Sunday, March 18, 2018

Should pieds-à-terre be taxed more?

From Brick Underground:

The number of apartments being used as pieds-à-terre and short-term vacation rentals in New York City has spiked by over 20,000 in the last three years, and such apartments now make up 2.1 percent of all housing in New York City, according to census data recently released by the city.

The number of apartments listed on the most recent Housing and Vacancy Survey as vacant because of "seasonal, recreational, or occasional use" is now 74,945. This is the highest since the Regional Plan Association started keeping track in 1991 and, as the group's director of community planning Moses Gates notes, more than enough to house the city's entire homeless population. A Department of Housing Preservation and Development spokesman says that the agency can't parse from the data how many of these 75,000 apartments are being rented out on sites like Airbnb versus how many are being used as pieds-à-terre, and indeed there may be some overlap. Still, it's clear that the gain of 69,000 newly built apartments since 2014 is dampened by the simultaneous removal from of nearly a third of that number of apartments the sales and traditional rental markets.

Gates argues that the numbers show the urgent need for the city to create a pied-à-terre tax, so that wealthy people have incentives to sell their apartments or rent them to full-time tenants rather than keeping them empty or occasionally renting them to tourists.

"You're taking housing off the market during a housing emergency," he says. "That should be good enough" for the city to take action. Pied-à-terre owners, he adds, are "not paying city income taxes, but you're using city services to protect your tax investment."

12 comments:

Rob in Manhattan said...

We should consider a "money laundering tax" -since that is what a sizeable portion of the new "luxury" condos are used for.

A report released in 2016 showed that around 40% of recent condo construction, primarily here in Manhattan, was bought by foreigners and often for all-cash.

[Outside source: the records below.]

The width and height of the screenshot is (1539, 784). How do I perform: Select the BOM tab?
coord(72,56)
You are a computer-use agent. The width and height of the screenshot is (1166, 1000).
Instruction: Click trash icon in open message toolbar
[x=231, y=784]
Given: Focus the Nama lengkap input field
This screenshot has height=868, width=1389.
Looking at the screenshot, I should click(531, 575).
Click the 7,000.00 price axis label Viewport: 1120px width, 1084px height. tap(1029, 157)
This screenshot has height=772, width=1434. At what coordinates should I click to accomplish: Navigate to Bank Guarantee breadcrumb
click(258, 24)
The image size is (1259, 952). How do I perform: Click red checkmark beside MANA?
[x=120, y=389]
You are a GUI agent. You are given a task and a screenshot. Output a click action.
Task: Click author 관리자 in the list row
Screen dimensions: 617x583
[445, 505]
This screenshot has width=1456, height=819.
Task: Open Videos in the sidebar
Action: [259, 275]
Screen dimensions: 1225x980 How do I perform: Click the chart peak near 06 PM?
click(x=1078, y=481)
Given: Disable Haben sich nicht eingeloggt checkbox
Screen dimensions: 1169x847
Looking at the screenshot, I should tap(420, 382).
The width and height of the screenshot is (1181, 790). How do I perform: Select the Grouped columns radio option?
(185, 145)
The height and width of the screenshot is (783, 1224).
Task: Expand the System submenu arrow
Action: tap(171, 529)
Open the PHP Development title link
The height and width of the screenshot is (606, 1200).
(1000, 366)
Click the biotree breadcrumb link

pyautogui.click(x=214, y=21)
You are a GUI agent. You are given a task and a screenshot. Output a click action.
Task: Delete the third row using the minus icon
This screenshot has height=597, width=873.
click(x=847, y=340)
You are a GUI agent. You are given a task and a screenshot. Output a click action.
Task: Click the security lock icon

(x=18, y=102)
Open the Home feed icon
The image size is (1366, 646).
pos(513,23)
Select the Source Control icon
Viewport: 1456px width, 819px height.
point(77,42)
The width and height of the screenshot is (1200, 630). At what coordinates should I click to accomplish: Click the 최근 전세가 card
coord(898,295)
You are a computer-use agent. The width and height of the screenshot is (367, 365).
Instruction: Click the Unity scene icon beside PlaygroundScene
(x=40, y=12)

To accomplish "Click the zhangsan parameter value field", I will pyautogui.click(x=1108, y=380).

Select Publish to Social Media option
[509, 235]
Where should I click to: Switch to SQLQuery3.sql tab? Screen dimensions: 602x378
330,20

The Paul Manafort types have been busy fronting for a lot of dirty money.

Rob in Manhattan.

Anonymous said...

Yes they should! If the rich can afford them then let them be taxed. Why should the rest of us have to subsidize a privileged class. Let them pay their own tab!

Zoë said...

Taxing is not fare because a lot of people who come to New York for a week or so want to rent them because 7 days hotel and eating out costs over $3000.
Hey taxing means books, and that leads to more big brother bullshit.
Why would people in Queens give a shit because from the looks of things, like all the dirty streets, garbage blowing around Grand ave only Manhattan and homeless shelters gets those tax dollars.

My parents stay in Condos when they visit, its the only way they can afford it. People need to F Off !!!.

Z :):)

Anonymous said...

Why don't you go visit your parents instead of vice versa

Anonymous said...

they are already paying property taxes that the city has been obviously wasting on paying triple the market rate for hotels for homeless-----

Anonymous said...

Pied a terre owners are already paying property taxes and are barely using any of the services. They're net contributing to the system, which is more than I can say for a lot of the residents.

Zoë said...

"Why don't you go visit your parents instead of vice versa"

Thats easy: Because they like NYC vacation's, who the hell in a right frame of mind wants spend summer vacation in boring Ohio.

Id love to see the people around here react to waking up in the morning, get into a freezing car, warm it up and drive 10 or more miles for work or even a newspaper, coffee and donuts. --shitty stale donuts at that! Half the neighbors are trash alcoholics, meth heads or skin heads.
Trust me, Queens is paradise despite its problems!!
You New Yorker's dont appreciate how lucky and easy you have it, you dont have a clue what hard living is.


Anonymous said...

I'd like to have a second...maybe third home.
It's called a LUXURY. Tax 'em up the wazoo!
There are people who are lucky to have one residence. Hmmmm....and then there are the homeless. If you can't afford your luxuries then FUCK YOU!
I ain't payin' for 'em !!!!!!

Anonymous said...

I don't see why not. Those apartments could be housing people who work in NYC, who pay income taxes in NYC. If they're going to get themselves a vacation apartment in the tightest real estate market in the country, they should be paying the City as a whole for the privilege, and not just their landlord.

Anonymous said...

Place is so upside down. The city takes over hotels to place the homeless permanent residents. Tourists don't have a hotel to book at a reasonable price so they go to AirBnB and rent an apartment for a week. The city is after the owners of the AirBnB properties, but the tourists have no place else to go. On top of all this the city is loosing hotel taxes because the hotels are occupied by homeless.

Anonymous said...

Did that dumbass Zoe really just say new Yorkers got it easy cause we got donuts? Are you fuckin kidding me. Meanwhile she's braggin about where her parents stay when they visit. Wow, wish my parents could afford a vacation.

Hey Zoe, try working your whole life away in NYC to find out you can't afford it anymore cause some bitchy Ohio transplant decides they want the NYC "experience". See how easy it is then.

Anonymous said...

Yes- please go back to Ohio, Zoe!!!!